Today’s Wordle Hints, Answer and Help for June 27, #1469

Here are hints — and the answer — for today’s Wordle No. 1,469 for June 27. Some players need a new starter word now.

Looking for the most recent Wordle answer? Click here for today’s Wordle hints, as well as our daily answers and hints for The New York Times Mini Crossword, Connections, Connections: Sports Edition and Strands puzzles.


Today’s Wordle puzzle isn’t too tough, but somehow, it has a starting letter I never seem to guess. Some posters on Reddit say it was one of their starter words, so now they’re in the market for a new way to begin the game. If you need a new starter word, check out our list of which letters show up the most in English words. If you need hints and the answer, read on.

Today’s Wordle hints

Before we show you today’s Wordle answer, we’ll give you some hints. If you don’t want a spoiler, look away now.

Wordle hint No. 1: Repeats

Today’s Wordle answer has no repeated letters.

Wordle hint No. 2: Vowels

There are two vowels in today’s Wordle answer.

Wordle hint No. 3: First letter

Today’s Wordle answer begins with P.

Wordle hint No. 4: Placement

The two vowels are next to each other.

Wordle hint No. 5: Meaning

Today’s Wordle answer can refer to something that is not decorated and is simple.

TODAY’S WORDLE ANSWER

Today’s Wordle answer is PLAIN.

Yesterday’s Wordle answer

Yesterday’s Wordle answer, June 26,  No. 1468 was OFFER.

Recent Wordle answers

June 22, No. 1464: THRUM

June 23, No. 1465: ODDLY

June 24, No. 1466: ELITE

June 25, No. 1467: COMFY

Will Wordle run out of words?

When Wordle began, creator Josh Wardle used a list of five-letter words he’d shared with his partner, picking only the words they recognized. While that’s more than 2,000 words, more than half of them have already been used.
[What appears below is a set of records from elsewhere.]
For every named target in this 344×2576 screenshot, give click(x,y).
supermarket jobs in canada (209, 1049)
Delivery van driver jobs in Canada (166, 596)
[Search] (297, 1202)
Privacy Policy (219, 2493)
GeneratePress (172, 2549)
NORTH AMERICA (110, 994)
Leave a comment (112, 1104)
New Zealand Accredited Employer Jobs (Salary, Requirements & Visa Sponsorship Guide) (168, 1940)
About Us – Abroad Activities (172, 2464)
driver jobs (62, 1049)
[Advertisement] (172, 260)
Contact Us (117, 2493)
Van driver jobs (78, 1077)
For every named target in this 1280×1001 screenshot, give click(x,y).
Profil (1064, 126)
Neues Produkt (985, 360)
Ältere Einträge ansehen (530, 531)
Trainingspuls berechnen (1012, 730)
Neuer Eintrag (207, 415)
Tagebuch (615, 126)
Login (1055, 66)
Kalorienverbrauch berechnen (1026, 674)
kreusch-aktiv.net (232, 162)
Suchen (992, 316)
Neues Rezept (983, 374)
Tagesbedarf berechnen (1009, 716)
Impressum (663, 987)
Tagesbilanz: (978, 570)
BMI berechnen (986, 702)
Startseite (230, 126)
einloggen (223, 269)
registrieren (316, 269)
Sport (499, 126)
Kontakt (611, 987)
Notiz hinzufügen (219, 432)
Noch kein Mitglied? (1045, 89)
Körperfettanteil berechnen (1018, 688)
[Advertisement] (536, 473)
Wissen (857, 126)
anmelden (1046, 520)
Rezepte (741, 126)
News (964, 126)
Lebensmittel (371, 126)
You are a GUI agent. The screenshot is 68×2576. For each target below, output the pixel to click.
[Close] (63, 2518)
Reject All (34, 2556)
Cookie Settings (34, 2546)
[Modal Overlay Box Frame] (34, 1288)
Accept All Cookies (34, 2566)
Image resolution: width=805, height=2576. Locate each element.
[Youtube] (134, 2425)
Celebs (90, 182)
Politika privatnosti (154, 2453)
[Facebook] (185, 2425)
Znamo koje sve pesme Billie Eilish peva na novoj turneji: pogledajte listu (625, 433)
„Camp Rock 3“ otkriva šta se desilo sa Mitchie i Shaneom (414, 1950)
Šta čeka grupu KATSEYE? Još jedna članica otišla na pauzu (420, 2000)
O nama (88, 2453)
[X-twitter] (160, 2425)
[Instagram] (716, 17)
Wordle editor Tracy Bennett admitted that the game will eventually have to come to grips with the fact that the word list is not eternal.

«One possibility is that we could recycle old words at some point, like when we get close to the end,» Bennett told a Wordle player on TikTok.

She also said the editors might throw all the words back in and reuse them, or allow plurals, or past tense, something that’s not done now.